## REQUIREMENTS
Copy the lines below word for word, starting with the line containing "Where should I click to: Open the 3D" and ending with the line containing "Click the Edit", both included.

Item-finding records:
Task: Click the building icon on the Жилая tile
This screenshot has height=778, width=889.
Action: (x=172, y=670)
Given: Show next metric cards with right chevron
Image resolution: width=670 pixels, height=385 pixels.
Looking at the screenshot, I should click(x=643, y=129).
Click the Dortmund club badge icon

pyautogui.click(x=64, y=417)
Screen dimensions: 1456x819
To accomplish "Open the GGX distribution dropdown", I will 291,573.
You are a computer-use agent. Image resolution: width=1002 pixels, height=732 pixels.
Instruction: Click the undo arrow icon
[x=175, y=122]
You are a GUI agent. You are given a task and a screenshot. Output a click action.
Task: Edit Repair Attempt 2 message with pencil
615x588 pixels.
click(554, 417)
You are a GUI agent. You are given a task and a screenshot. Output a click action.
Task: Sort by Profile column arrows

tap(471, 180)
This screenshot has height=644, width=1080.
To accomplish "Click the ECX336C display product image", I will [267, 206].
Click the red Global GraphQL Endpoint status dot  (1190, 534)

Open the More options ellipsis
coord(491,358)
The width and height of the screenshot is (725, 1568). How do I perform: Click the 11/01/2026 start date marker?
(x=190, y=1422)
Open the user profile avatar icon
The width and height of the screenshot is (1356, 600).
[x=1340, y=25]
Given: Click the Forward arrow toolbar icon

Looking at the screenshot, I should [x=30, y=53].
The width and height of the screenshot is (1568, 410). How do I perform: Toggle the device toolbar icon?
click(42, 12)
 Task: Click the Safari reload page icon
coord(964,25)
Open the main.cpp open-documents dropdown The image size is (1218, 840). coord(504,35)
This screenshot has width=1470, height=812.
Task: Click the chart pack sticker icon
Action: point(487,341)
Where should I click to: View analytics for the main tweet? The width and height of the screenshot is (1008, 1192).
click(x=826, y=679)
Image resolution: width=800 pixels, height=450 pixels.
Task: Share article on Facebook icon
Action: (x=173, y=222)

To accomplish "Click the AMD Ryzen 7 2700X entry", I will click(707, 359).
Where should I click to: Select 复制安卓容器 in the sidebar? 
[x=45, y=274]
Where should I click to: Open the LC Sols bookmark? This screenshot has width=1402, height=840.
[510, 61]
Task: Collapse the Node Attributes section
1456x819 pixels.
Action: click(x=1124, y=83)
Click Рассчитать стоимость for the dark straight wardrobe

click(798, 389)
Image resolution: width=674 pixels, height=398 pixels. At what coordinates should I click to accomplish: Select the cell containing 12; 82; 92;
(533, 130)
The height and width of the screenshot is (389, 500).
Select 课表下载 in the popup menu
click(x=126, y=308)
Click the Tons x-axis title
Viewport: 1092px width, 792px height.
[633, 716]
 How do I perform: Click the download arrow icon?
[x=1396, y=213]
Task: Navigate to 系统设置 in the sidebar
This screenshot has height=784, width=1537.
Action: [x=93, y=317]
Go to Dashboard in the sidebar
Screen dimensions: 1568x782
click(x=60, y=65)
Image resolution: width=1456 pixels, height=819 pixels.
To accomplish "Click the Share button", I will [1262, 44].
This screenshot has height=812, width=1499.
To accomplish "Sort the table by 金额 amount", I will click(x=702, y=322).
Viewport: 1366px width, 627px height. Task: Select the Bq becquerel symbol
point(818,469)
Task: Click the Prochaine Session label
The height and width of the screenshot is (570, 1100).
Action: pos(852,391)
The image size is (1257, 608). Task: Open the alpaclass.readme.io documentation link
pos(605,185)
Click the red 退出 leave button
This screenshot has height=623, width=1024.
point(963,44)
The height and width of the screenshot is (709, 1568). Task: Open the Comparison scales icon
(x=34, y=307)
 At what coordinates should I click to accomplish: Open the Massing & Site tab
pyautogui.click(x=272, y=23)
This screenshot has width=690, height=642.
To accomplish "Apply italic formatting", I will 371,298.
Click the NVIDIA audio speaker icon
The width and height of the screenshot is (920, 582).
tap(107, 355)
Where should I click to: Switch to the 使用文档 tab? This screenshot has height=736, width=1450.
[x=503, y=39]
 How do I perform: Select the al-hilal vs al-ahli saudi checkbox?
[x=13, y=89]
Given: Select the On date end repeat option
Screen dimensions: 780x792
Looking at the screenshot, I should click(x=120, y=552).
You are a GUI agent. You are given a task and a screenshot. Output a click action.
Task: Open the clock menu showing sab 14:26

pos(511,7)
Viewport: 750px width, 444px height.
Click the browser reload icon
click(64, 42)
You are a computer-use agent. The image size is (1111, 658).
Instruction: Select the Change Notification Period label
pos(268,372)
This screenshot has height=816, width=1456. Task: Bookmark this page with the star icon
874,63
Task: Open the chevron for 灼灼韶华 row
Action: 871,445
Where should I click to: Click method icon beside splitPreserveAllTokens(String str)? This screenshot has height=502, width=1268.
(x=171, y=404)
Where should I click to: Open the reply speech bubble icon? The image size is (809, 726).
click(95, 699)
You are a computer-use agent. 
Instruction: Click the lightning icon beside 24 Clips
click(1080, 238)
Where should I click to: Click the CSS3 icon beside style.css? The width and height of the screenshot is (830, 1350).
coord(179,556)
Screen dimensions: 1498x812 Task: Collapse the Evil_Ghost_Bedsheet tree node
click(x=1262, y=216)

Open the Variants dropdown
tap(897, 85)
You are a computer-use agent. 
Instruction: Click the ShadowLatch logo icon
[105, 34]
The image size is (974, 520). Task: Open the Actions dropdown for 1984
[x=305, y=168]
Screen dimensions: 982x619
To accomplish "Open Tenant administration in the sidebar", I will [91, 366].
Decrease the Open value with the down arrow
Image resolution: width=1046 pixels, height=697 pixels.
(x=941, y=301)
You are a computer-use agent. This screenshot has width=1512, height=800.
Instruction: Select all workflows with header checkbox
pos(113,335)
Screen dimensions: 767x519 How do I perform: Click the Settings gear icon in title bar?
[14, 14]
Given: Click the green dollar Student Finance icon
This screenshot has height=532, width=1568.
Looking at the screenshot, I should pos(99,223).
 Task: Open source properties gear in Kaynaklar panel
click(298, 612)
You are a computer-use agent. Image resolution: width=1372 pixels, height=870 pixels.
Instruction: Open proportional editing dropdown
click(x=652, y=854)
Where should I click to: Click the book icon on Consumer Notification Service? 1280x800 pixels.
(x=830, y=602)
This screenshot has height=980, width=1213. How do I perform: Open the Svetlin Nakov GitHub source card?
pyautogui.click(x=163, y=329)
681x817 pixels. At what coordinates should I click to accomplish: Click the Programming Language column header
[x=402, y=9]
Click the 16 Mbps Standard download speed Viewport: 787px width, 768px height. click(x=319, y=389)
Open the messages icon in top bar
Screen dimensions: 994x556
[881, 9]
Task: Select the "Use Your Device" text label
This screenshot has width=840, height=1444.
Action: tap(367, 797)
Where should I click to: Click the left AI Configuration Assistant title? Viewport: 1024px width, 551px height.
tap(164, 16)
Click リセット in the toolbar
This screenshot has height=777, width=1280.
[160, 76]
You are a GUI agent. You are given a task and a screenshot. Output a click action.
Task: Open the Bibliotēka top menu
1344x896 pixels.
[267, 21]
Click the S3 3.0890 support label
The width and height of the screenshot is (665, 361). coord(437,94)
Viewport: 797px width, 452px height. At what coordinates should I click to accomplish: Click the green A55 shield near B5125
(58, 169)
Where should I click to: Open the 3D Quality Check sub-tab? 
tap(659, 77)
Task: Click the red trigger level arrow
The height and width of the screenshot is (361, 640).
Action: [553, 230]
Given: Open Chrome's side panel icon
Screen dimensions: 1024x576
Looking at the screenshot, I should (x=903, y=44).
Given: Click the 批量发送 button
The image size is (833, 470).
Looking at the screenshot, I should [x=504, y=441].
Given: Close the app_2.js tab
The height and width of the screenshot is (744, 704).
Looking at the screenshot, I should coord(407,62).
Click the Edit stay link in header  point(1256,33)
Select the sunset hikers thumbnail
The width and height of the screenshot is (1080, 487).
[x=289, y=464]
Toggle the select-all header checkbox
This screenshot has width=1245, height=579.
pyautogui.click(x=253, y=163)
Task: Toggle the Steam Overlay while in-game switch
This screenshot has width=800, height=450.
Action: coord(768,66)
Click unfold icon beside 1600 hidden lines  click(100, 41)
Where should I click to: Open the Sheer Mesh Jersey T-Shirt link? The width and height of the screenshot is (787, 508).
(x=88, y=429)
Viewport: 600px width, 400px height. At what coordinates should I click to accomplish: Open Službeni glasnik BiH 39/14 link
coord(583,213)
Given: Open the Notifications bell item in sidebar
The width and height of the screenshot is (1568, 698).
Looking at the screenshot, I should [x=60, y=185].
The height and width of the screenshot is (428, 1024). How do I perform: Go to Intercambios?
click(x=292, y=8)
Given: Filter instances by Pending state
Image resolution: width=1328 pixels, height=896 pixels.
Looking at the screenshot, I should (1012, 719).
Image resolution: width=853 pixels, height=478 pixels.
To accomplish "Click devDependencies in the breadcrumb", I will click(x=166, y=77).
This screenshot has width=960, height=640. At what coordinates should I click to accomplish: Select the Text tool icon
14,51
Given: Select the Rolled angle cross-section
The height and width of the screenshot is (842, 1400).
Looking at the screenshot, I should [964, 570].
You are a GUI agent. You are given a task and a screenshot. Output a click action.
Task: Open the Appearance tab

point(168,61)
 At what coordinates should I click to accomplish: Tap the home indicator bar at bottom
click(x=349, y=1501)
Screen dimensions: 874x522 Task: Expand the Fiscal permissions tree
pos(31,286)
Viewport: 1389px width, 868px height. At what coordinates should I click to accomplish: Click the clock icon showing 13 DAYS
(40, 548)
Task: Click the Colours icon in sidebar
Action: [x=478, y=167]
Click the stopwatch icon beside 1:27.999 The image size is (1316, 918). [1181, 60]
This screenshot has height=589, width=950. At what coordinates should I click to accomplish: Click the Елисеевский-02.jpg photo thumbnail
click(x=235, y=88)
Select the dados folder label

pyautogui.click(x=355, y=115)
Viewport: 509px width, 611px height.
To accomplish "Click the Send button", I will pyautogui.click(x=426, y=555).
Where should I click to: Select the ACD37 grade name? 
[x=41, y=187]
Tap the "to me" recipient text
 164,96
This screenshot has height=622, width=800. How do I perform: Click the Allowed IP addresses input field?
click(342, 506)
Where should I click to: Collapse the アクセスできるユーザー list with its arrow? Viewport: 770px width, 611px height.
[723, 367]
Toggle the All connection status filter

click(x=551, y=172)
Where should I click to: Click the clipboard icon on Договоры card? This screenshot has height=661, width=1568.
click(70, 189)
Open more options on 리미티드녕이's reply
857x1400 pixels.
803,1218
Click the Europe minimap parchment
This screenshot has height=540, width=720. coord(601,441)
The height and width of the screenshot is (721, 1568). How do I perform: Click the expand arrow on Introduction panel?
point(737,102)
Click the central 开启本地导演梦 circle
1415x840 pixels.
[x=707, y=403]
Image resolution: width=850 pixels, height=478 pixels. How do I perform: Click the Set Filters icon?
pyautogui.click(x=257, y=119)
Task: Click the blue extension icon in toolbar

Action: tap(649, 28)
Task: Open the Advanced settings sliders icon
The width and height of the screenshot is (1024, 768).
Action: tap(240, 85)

## ANSWER TO THIS EXERCISE
Where should I click to: Open the 3D Quality Check sub-tab? 
tap(659, 77)
Task: Click the red trigger level arrow
The height and width of the screenshot is (361, 640).
Action: [553, 230]
Given: Open Chrome's side panel icon
Screen dimensions: 1024x576
Looking at the screenshot, I should (x=903, y=44).
Given: Click the 批量发送 button
The image size is (833, 470).
Looking at the screenshot, I should [x=504, y=441].
Given: Close the app_2.js tab
The height and width of the screenshot is (744, 704).
Looking at the screenshot, I should coord(407,62).
Click the Edit stay link in header  point(1256,33)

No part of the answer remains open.